### TASK BRIEF
The result should be every line in the data below that carries the string "pixels".
━━━ RECORDED INFORMATION ━━━
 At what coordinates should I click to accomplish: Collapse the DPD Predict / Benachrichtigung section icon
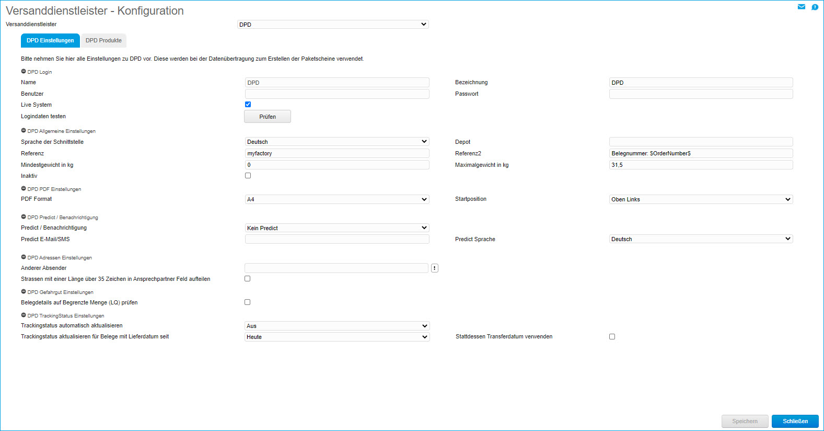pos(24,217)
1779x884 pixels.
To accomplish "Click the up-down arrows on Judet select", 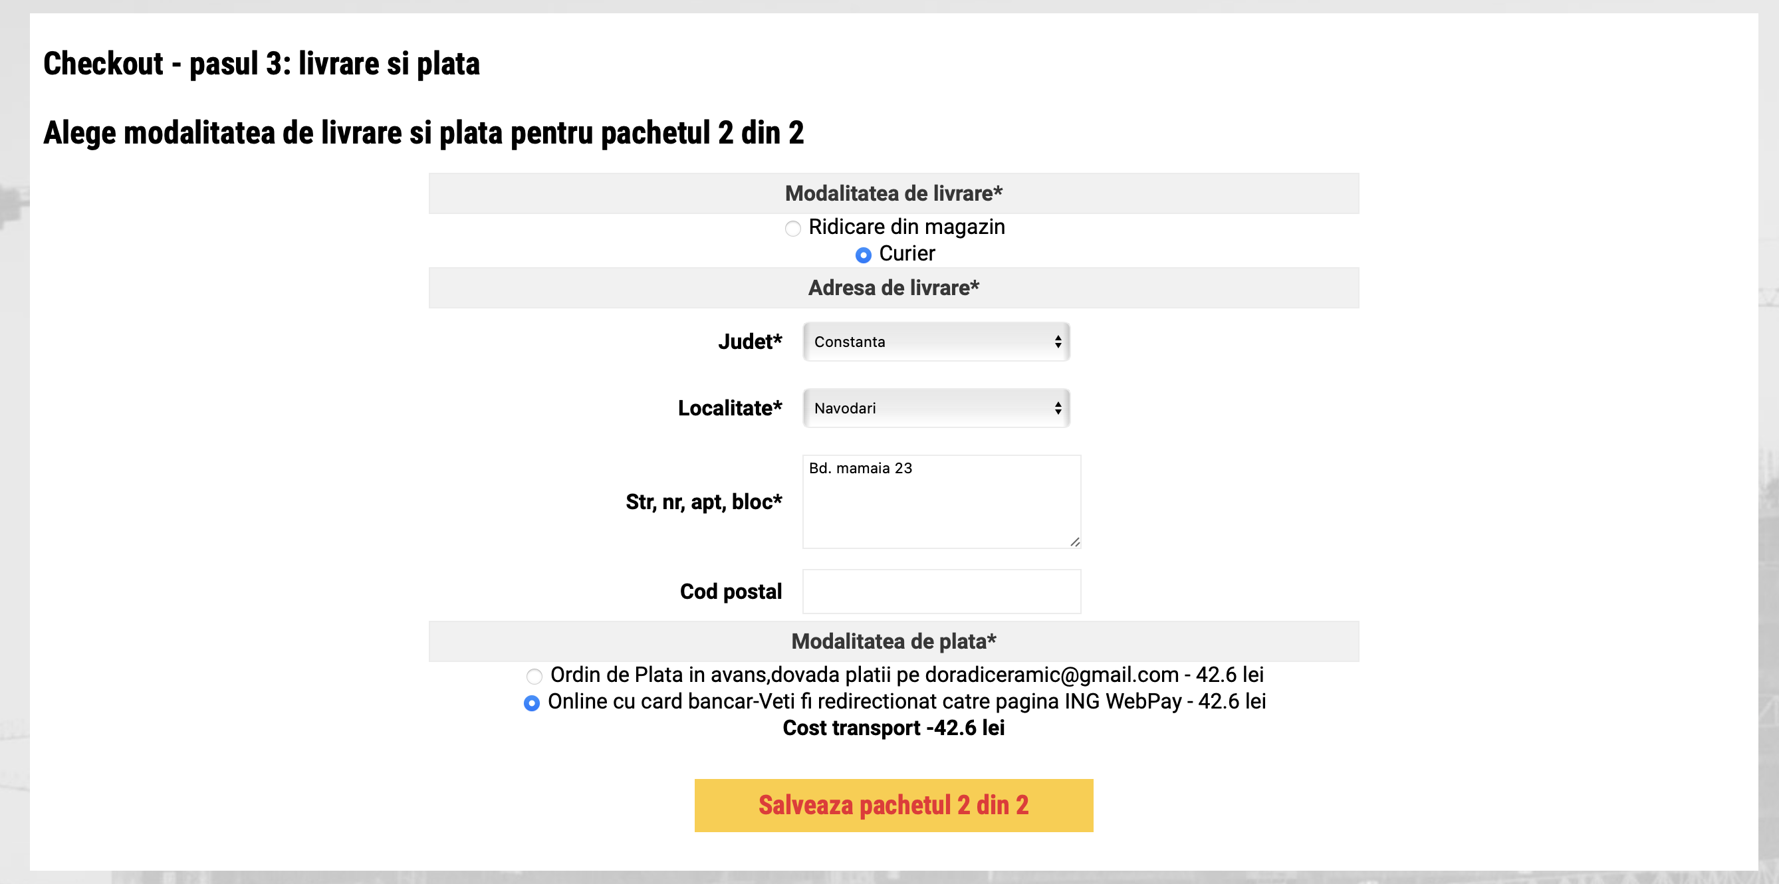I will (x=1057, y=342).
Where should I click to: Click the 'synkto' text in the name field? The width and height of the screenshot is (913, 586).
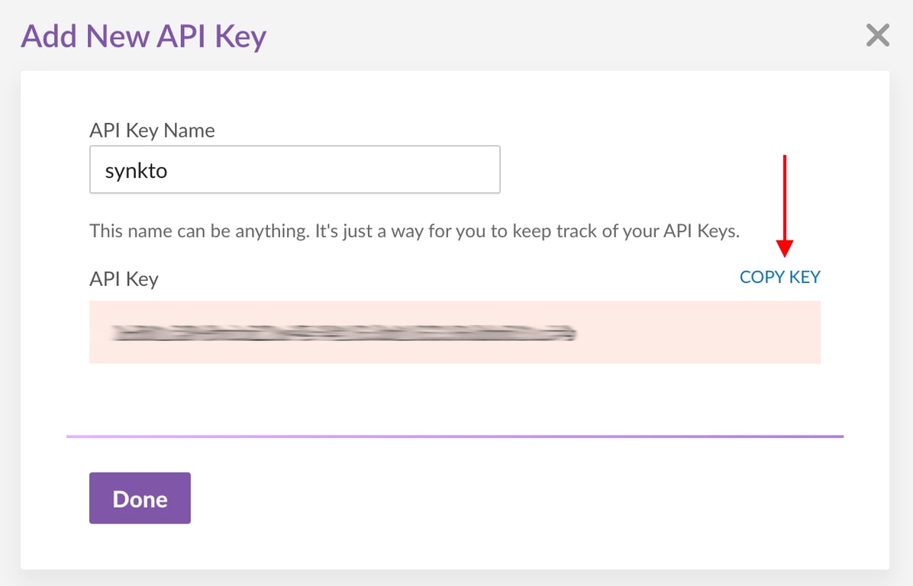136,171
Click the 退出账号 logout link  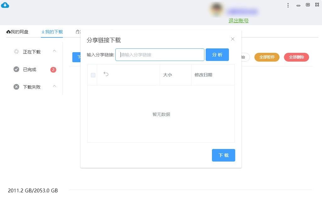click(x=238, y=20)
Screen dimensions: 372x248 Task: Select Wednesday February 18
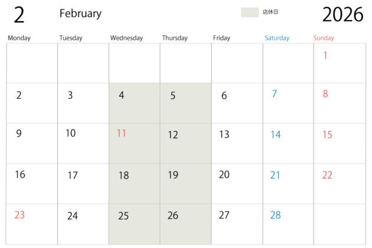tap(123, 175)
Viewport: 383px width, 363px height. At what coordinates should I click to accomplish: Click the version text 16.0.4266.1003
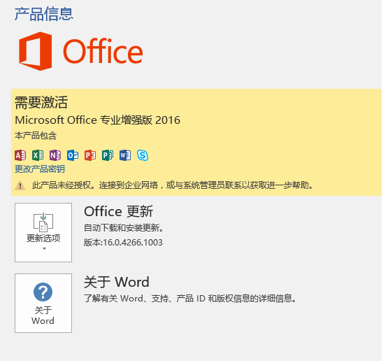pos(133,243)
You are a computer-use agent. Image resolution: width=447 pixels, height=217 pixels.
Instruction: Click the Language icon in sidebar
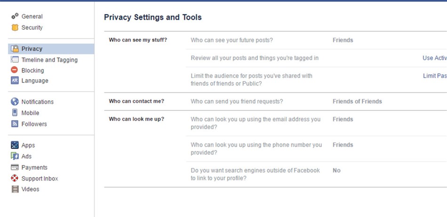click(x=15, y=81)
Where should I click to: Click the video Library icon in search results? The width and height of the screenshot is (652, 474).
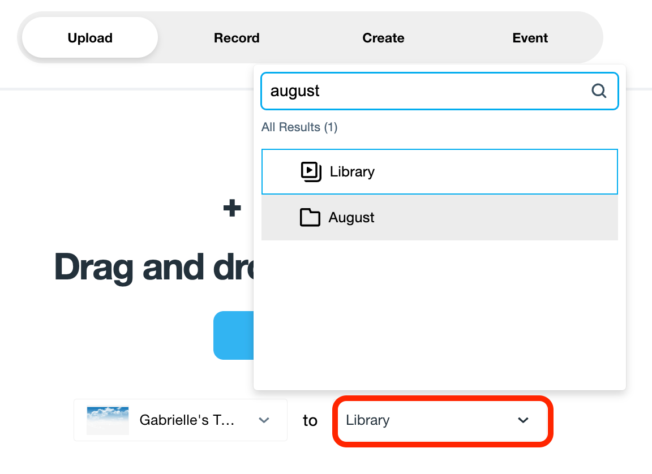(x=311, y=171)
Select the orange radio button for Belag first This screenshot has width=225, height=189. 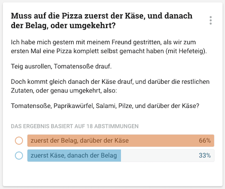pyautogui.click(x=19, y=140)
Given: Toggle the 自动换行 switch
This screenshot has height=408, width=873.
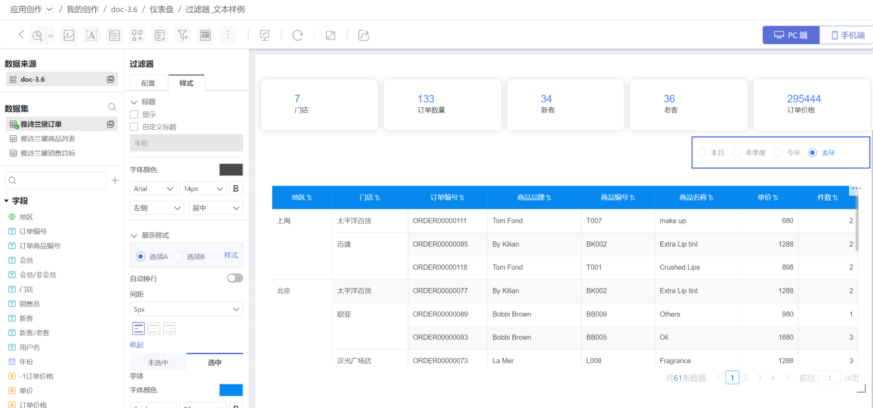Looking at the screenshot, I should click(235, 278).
━━━
### EXERCISE OUTPUT
1779x884 pixels.
You are a computer-use agent. Image resolution: width=447 pixels, height=217 pixels.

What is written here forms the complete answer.